Tuta Joins Other European Companies Under the Euro-Office Umbrella
Tuta, the German encrypted email and calendar provider, has officially joined Euro-Office.
Unless you have been living under a rock or were trapped in some freaky dungeon, this collaborative effort has brought together many notable European companies.
The participating names include Nextcloud, IONOS, Proton, XWiki, Soverin, EuroStack, BTactic, Open-Xchange, and a few others who are jointly developing an open source document handling solution.
It is in the works as a web-based, AGPL-licensed fork of ONLYOFFICE that is expected to support real-time collaborative editing across documents, spreadsheets, presentations, and PDFs, with wide format support.
Don’t think of it as a standalone office suite, though. It is designed to be plugged into existing platforms like Nextcloud Hub, Proton Drive, XWiki, or OpenProject, and the first stable release is expected in a few days.
Speaking on the matter, Matthias Pfau, co-founder and CEO of Tuta, added that:
We’ve joined Euro-Office because we see great potential for this project to become a truly sovereign alternative with great usability and data protection. It is built by European engineers, people and companies that you can trust, and it is fully open source.
This is exactly what we need here at Tuta to compliment our encrypted offerings of Tuta Mail, Tuta Calendar, and Tuta Drive.
Why not LibreOffice?
Why LibreOffice was not chosen as the base is not something the coalition has addressed directly. The FAQ on the project’s GitHub page (linked earlier) does mention openness to collaboration with the LibreOffice community and Collabora, with the document converter being highlighted as one area where that could happen.
And there’s still an open question hanging over the project. The Document Foundation (TDF), the nonprofit behind LibreOffice, asked Euro-Office back in April what its native document format would be.

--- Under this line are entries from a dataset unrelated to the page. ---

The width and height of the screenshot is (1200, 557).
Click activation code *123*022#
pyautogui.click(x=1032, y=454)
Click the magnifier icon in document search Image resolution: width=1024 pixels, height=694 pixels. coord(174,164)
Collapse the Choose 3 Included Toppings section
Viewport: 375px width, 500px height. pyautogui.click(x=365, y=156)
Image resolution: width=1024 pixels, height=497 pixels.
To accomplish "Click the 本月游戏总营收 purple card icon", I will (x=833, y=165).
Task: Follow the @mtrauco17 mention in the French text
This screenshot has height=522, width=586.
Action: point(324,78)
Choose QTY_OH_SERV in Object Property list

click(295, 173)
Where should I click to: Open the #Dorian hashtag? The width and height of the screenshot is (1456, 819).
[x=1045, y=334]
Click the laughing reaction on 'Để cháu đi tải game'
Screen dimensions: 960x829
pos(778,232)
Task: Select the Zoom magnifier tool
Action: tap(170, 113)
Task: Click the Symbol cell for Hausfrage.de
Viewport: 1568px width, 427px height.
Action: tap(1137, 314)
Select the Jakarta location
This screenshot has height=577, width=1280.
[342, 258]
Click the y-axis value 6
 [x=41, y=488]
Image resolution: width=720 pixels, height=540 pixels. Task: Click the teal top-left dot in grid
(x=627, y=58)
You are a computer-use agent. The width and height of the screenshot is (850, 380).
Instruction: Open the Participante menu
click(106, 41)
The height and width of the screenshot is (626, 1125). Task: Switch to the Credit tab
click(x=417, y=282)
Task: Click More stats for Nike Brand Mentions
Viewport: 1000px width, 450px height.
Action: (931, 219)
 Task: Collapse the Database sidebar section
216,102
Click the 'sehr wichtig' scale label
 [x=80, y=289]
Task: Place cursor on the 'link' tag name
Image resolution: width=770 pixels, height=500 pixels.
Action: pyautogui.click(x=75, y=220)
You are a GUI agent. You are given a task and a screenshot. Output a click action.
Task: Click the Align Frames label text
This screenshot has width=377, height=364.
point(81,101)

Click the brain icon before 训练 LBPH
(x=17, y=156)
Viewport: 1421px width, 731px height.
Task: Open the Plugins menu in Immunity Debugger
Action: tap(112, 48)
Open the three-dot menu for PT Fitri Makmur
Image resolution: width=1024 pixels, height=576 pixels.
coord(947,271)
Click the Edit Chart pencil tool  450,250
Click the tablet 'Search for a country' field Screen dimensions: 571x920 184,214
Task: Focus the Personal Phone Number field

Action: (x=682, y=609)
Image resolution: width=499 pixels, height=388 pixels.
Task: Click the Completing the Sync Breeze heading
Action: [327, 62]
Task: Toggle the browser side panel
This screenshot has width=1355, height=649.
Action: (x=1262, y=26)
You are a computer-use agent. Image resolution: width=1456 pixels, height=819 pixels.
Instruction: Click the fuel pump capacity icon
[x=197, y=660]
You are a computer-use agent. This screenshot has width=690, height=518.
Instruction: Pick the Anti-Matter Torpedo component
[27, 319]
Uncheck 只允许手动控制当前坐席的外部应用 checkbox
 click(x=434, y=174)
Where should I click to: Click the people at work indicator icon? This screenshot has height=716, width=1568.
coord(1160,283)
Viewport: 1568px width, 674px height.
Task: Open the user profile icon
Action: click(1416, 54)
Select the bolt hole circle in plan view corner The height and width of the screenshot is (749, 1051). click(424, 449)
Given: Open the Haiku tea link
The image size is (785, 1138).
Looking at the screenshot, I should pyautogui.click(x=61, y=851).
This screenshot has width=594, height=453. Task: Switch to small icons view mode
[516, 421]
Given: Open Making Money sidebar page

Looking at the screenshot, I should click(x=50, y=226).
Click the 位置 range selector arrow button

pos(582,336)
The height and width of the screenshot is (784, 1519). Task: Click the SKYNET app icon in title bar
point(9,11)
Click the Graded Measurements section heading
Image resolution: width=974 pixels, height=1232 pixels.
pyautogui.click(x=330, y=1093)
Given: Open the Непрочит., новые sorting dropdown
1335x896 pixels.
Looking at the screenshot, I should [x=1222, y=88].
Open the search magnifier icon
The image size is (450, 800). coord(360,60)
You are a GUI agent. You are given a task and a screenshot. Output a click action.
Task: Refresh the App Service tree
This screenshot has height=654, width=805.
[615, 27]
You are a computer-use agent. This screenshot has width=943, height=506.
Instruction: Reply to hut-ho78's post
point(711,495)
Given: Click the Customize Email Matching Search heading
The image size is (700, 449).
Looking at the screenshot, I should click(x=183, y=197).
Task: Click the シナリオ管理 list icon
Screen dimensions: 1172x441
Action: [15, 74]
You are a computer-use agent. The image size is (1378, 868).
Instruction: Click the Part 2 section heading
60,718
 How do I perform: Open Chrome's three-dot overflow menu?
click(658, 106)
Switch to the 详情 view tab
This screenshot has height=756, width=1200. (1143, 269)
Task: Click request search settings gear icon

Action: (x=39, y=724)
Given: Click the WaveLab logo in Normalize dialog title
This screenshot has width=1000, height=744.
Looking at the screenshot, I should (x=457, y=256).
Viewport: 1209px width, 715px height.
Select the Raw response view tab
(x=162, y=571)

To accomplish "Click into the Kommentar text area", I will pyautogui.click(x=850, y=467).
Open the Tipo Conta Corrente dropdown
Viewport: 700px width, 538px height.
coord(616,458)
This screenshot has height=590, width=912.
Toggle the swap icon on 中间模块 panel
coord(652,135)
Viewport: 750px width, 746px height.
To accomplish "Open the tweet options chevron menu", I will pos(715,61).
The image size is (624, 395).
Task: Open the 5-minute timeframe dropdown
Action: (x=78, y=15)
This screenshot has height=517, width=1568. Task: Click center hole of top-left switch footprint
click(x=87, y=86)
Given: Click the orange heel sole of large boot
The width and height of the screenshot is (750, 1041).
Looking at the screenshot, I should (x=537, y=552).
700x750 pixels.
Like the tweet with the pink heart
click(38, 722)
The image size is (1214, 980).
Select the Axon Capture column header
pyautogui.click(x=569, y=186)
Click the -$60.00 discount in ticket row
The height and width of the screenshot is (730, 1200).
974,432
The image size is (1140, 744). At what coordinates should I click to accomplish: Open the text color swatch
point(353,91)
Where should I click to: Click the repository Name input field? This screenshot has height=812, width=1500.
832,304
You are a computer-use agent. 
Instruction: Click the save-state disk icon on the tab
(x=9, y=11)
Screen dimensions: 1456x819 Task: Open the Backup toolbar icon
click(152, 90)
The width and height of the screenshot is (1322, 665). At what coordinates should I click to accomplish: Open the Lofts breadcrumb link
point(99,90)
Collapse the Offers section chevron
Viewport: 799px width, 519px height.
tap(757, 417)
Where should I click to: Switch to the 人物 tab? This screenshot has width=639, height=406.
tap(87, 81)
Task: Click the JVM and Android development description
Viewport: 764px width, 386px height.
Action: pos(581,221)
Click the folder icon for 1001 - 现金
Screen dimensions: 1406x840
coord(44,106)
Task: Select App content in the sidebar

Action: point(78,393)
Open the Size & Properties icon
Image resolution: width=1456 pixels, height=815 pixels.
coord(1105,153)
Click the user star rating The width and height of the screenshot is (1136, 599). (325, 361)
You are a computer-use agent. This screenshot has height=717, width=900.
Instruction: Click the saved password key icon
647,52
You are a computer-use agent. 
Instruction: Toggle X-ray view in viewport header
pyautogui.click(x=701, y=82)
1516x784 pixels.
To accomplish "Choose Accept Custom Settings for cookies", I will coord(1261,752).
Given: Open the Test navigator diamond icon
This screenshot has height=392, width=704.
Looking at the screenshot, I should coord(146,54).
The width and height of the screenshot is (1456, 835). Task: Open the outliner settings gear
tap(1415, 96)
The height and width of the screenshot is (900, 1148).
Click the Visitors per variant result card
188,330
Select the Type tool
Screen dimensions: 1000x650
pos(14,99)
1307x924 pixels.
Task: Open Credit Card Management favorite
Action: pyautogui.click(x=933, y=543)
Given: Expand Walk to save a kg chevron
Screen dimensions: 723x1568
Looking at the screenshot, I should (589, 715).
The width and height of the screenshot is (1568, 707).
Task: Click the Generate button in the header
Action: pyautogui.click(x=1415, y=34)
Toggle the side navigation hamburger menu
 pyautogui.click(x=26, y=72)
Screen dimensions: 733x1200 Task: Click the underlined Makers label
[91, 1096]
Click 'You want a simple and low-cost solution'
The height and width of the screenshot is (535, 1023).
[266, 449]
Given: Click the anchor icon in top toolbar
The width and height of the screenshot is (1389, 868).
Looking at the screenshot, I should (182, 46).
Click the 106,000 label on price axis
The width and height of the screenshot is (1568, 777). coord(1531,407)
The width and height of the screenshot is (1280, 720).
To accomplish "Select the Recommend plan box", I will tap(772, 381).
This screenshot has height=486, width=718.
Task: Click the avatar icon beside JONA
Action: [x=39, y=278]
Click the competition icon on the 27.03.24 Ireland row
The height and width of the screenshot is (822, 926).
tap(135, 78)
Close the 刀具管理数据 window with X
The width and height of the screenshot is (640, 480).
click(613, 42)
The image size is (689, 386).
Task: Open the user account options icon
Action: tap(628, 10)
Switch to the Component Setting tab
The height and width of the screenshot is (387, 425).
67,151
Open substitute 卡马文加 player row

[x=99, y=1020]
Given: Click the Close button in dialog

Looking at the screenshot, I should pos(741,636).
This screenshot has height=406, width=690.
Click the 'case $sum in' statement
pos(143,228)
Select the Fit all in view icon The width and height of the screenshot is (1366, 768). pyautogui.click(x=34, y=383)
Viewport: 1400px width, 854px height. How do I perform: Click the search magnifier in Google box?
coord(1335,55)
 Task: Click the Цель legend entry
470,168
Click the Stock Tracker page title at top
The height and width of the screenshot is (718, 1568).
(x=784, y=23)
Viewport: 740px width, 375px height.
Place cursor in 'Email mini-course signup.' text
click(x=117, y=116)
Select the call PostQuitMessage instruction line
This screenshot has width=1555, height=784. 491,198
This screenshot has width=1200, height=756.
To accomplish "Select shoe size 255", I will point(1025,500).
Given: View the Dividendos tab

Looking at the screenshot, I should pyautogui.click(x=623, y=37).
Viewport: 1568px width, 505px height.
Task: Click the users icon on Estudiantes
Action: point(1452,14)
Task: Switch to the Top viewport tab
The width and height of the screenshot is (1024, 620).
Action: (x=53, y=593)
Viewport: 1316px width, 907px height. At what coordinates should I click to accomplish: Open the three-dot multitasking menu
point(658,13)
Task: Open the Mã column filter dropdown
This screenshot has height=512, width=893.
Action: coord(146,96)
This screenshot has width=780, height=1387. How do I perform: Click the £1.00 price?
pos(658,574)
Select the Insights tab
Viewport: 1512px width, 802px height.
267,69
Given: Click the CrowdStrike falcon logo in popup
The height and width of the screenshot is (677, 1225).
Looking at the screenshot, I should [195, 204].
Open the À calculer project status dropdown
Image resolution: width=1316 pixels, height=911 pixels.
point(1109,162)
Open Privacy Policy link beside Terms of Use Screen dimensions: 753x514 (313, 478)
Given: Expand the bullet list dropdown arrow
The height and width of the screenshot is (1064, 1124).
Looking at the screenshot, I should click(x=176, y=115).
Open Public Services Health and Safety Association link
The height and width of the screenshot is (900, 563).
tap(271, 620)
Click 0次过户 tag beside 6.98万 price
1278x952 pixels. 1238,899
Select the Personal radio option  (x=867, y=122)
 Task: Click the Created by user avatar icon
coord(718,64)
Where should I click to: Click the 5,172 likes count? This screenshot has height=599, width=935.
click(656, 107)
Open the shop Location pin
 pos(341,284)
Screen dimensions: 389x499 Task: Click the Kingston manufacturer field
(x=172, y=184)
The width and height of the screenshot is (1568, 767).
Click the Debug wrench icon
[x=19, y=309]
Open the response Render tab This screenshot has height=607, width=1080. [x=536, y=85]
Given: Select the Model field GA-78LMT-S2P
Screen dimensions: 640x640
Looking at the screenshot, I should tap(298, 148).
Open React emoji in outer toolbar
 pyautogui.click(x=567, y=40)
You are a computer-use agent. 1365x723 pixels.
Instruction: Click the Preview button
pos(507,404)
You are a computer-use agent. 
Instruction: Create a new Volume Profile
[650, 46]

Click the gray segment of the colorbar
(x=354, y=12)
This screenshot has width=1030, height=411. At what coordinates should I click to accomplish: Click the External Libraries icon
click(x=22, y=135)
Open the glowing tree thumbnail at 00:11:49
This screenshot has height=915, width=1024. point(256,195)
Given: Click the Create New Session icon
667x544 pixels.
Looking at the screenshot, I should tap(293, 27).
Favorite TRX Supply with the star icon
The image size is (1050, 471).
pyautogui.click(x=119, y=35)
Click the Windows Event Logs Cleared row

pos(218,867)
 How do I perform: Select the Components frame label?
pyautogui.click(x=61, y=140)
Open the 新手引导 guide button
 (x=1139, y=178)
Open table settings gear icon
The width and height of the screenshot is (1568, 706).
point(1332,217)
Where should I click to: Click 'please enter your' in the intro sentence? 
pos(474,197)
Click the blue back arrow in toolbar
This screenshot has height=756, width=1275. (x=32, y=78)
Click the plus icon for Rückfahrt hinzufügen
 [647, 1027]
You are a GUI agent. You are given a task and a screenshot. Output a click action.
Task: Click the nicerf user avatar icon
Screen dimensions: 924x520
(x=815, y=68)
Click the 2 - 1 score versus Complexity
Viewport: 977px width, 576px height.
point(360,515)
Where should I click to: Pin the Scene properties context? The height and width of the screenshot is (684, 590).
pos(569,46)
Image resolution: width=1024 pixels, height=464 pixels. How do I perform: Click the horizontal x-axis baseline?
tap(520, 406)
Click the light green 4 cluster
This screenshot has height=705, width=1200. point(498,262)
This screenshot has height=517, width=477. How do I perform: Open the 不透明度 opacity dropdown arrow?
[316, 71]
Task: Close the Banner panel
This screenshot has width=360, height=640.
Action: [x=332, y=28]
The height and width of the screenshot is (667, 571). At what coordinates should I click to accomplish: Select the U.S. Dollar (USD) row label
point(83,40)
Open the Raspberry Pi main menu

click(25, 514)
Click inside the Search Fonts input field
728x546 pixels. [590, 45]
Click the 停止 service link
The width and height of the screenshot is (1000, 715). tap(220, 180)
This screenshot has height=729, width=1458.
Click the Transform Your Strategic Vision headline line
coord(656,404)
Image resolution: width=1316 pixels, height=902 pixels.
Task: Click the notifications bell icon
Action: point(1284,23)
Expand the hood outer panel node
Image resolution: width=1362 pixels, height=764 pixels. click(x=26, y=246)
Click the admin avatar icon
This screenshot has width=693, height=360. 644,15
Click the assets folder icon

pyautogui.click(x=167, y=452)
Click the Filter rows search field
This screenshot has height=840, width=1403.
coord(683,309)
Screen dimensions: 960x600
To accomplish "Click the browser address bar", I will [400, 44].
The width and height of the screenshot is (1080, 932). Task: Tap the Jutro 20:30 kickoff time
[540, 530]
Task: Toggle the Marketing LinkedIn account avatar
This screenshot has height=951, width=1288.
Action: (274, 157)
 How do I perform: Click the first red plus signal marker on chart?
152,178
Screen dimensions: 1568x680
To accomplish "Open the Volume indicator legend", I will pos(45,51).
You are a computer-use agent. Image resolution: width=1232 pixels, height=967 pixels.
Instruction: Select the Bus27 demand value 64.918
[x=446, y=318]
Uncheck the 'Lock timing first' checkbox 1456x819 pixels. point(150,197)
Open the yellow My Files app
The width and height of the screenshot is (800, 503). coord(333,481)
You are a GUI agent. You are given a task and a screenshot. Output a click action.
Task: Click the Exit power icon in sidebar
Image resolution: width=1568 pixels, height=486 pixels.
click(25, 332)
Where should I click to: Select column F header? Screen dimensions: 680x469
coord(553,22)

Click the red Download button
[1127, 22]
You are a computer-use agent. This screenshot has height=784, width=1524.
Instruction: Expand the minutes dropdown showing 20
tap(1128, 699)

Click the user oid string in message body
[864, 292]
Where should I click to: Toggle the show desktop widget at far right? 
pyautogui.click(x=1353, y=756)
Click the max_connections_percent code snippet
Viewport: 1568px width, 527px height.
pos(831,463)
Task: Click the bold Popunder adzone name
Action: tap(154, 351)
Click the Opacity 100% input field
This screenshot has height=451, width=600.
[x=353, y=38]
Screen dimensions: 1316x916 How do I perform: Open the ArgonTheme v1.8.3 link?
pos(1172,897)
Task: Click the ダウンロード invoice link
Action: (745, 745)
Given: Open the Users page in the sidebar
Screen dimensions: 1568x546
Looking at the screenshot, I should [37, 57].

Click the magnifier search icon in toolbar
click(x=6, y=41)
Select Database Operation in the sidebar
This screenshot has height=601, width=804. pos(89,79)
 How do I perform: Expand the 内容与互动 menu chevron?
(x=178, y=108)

As of today, the question remains unanswered with the official material still framing the project around “great MS compatibility.”
TDF’s argument is that this just relocates the dependency rather than removing it. If they go with the OOXML approach, the server moves to Europe, but the document format stays bound to decisions Microsoft makes.
ODF, the Open Document Format, is an ISO standard with no single company controlling it, and Germany recently mandated it by law for use in public administration.
Nearing a release
I have been keeping an eye on Euro-Office since it was first announced, and there has not been much in the way of official updates on how things were coming along.
But now, the coalition is growing, a stable release is close, and the push for a genuinely European document stack appears to be gaining real momentum. I am curious to see what ships.